>> begin TASK INPUTS

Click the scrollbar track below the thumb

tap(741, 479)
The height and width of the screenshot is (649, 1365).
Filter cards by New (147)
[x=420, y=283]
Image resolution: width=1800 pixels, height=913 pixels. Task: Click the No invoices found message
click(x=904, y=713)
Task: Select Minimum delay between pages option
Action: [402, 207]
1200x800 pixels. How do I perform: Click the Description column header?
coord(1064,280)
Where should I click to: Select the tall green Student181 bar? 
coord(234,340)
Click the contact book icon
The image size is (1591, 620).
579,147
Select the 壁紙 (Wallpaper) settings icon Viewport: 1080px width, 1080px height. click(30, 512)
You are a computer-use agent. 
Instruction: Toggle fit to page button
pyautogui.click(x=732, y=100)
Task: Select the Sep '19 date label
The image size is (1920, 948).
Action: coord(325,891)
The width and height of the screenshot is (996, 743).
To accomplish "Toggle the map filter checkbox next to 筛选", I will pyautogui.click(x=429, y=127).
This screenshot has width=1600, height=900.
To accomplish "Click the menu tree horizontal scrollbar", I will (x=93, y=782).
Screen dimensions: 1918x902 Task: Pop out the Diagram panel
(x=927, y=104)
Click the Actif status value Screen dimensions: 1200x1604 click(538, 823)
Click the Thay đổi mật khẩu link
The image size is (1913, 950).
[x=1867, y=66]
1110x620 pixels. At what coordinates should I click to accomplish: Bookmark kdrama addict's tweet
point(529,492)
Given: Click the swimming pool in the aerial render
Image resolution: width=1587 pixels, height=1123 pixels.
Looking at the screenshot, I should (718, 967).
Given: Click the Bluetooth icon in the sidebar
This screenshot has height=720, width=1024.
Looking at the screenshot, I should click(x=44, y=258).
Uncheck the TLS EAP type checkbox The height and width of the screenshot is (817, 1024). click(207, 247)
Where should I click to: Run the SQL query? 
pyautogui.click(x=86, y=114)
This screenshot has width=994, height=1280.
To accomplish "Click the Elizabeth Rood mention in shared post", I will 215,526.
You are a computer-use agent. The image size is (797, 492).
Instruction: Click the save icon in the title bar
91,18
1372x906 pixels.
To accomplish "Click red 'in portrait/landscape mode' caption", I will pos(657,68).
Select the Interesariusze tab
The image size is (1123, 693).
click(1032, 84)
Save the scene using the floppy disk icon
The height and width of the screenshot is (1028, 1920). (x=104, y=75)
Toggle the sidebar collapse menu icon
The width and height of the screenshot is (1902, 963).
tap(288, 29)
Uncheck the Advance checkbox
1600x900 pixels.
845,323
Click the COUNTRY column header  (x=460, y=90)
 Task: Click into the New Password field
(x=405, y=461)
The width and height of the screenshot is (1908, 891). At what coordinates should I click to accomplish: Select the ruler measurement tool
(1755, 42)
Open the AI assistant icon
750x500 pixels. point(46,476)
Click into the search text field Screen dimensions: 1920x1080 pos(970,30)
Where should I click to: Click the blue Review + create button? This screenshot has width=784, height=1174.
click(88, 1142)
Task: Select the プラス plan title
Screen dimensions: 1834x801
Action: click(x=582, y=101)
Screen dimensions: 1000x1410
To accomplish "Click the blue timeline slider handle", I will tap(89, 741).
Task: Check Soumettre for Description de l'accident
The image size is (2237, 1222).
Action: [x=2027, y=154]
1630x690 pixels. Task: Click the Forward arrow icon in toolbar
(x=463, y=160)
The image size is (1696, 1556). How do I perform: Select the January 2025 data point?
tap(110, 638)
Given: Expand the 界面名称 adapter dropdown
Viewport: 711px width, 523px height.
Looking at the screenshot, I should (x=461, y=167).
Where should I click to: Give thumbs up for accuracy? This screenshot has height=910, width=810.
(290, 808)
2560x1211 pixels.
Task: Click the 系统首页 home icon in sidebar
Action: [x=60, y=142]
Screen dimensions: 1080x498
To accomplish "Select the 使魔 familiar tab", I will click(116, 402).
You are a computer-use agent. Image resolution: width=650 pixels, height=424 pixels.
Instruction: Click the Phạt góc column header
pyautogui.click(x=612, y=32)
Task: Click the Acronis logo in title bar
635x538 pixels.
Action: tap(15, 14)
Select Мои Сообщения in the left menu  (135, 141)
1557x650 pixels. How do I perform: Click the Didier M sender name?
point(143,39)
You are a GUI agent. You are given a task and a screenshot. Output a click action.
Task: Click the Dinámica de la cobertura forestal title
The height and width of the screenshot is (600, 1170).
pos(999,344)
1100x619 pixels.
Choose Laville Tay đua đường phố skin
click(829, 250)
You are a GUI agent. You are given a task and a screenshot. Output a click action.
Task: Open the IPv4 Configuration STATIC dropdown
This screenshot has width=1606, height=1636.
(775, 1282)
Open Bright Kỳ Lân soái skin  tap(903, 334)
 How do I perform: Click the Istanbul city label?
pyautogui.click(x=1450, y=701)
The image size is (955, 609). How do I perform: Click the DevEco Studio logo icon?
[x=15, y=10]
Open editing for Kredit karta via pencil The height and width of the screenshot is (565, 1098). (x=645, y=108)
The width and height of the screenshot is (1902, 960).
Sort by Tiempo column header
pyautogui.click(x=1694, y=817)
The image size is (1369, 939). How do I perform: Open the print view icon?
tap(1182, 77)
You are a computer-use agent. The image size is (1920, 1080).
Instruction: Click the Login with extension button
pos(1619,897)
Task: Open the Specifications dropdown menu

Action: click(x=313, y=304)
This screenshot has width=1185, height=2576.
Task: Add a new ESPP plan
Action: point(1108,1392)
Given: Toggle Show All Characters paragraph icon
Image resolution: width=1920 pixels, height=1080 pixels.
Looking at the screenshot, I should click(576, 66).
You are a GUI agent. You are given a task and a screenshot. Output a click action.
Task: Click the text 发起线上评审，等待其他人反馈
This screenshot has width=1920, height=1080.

>> end TASK INPUTS

■ SET EXERCISE:
Rewrite all of the records above, changing each "The image size is" to "The screenshot size is" and leaving everything else the same.

■ WRITTEN ANSWER:
Click the scrollbar track below the thumb

tap(741, 479)
The height and width of the screenshot is (649, 1365).
Filter cards by New (147)
[x=420, y=283]
Image resolution: width=1800 pixels, height=913 pixels. Task: Click the No invoices found message
click(x=904, y=713)
Task: Select Minimum delay between pages option
Action: [402, 207]
1200x800 pixels. How do I perform: Click the Description column header?
coord(1064,280)
Where should I click to: Select the tall green Student181 bar? 
coord(234,340)
Click the contact book icon
The screenshot size is (1591, 620).
579,147
Select the 壁紙 (Wallpaper) settings icon Viewport: 1080px width, 1080px height. click(30, 512)
You are a computer-use agent. 
Instruction: Toggle fit to page button
pyautogui.click(x=732, y=100)
Task: Select the Sep '19 date label
The screenshot size is (1920, 948).
Action: coord(325,891)
The width and height of the screenshot is (996, 743).
To accomplish "Toggle the map filter checkbox next to 筛选", I will pyautogui.click(x=429, y=127).
This screenshot has width=1600, height=900.
To accomplish "Click the menu tree horizontal scrollbar", I will (x=93, y=782).
Screen dimensions: 1918x902 Task: Pop out the Diagram panel
(x=927, y=104)
Click the Actif status value Screen dimensions: 1200x1604 click(538, 823)
Click the Thay đổi mật khẩu link
The screenshot size is (1913, 950).
[x=1867, y=66]
1110x620 pixels. At what coordinates should I click to accomplish: Bookmark kdrama addict's tweet
point(529,492)
Given: Click the swimming pool in the aerial render
Image resolution: width=1587 pixels, height=1123 pixels.
Looking at the screenshot, I should (718, 967).
Given: Click the Bluetooth icon in the sidebar
This screenshot has height=720, width=1024.
Looking at the screenshot, I should click(x=44, y=258).
Uncheck the TLS EAP type checkbox The height and width of the screenshot is (817, 1024). click(207, 247)
Where should I click to: Run the SQL query? 
pyautogui.click(x=86, y=114)
This screenshot has width=994, height=1280.
To accomplish "Click the Elizabeth Rood mention in shared post", I will 215,526.
You are a computer-use agent. The screenshot size is (797, 492).
Instruction: Click the save icon in the title bar
91,18
1372x906 pixels.
To accomplish "Click red 'in portrait/landscape mode' caption", I will pos(657,68).
Select the Interesariusze tab
The screenshot size is (1123, 693).
click(1032, 84)
Save the scene using the floppy disk icon
The height and width of the screenshot is (1028, 1920). (x=104, y=75)
Toggle the sidebar collapse menu icon
The width and height of the screenshot is (1902, 963).
tap(288, 29)
Uncheck the Advance checkbox
1600x900 pixels.
845,323
Click the COUNTRY column header  (x=460, y=90)
 Task: Click into the New Password field
(x=405, y=461)
The width and height of the screenshot is (1908, 891). At what coordinates should I click to accomplish: Select the ruler measurement tool
(1755, 42)
Open the AI assistant icon
750x500 pixels. point(46,476)
Click into the search text field Screen dimensions: 1920x1080 pos(970,30)
Where should I click to: Click the blue Review + create button? This screenshot has width=784, height=1174.
click(88, 1142)
Task: Select the プラス plan title
Screen dimensions: 1834x801
Action: click(x=582, y=101)
Screen dimensions: 1000x1410
To accomplish "Click the blue timeline slider handle", I will tap(89, 741).
Task: Check Soumettre for Description de l'accident
The screenshot size is (2237, 1222).
Action: [x=2027, y=154]
1630x690 pixels. Task: Click the Forward arrow icon in toolbar
(x=463, y=160)
The screenshot size is (1696, 1556). How do I perform: Select the January 2025 data point?
tap(110, 638)
Given: Expand the 界面名称 adapter dropdown
Viewport: 711px width, 523px height.
Looking at the screenshot, I should (x=461, y=167).
Where should I click to: Give thumbs up for accuracy? This screenshot has height=910, width=810.
(290, 808)
2560x1211 pixels.
Task: Click the 系统首页 home icon in sidebar
Action: [x=60, y=142]
Screen dimensions: 1080x498
To accomplish "Select the 使魔 familiar tab", I will click(116, 402).
You are a computer-use agent. Image resolution: width=650 pixels, height=424 pixels.
Instruction: Click the Phạt góc column header
pyautogui.click(x=612, y=32)
Task: Click the Acronis logo in title bar
635x538 pixels.
Action: tap(15, 14)
Select Мои Сообщения in the left menu  (135, 141)
1557x650 pixels. How do I perform: Click the Didier M sender name?
point(143,39)
You are a GUI agent. You are given a task and a screenshot. Output a click action.
Task: Click the Dinámica de la cobertura forestal title
The height and width of the screenshot is (600, 1170).
pos(999,344)
1100x619 pixels.
Choose Laville Tay đua đường phố skin
click(829, 250)
You are a GUI agent. You are given a task and a screenshot. Output a click action.
Task: Open the IPv4 Configuration STATIC dropdown
This screenshot has width=1606, height=1636.
(775, 1282)
Open Bright Kỳ Lân soái skin  tap(903, 334)
 How do I perform: Click the Istanbul city label?
pyautogui.click(x=1450, y=701)
The screenshot size is (955, 609). How do I perform: Click the DevEco Studio logo icon?
[x=15, y=10]
Open editing for Kredit karta via pencil The height and width of the screenshot is (565, 1098). (x=645, y=108)
The width and height of the screenshot is (1902, 960).
Sort by Tiempo column header
pyautogui.click(x=1694, y=817)
The screenshot size is (1369, 939). How do I perform: Open the print view icon?
tap(1182, 77)
You are a computer-use agent. The screenshot size is (1920, 1080).
Instruction: Click the Login with extension button
pos(1619,897)
Task: Open the Specifications dropdown menu

Action: click(x=313, y=304)
This screenshot has width=1185, height=2576.
Task: Add a new ESPP plan
Action: point(1108,1392)
Given: Toggle Show All Characters paragraph icon
Image resolution: width=1920 pixels, height=1080 pixels.
Looking at the screenshot, I should click(576, 66).
You are a GUI agent. You are given a task and a screenshot. Output a click action.
Task: Click the text 发起线上评审，等待其他人反馈
This screenshot has width=1920, height=1080.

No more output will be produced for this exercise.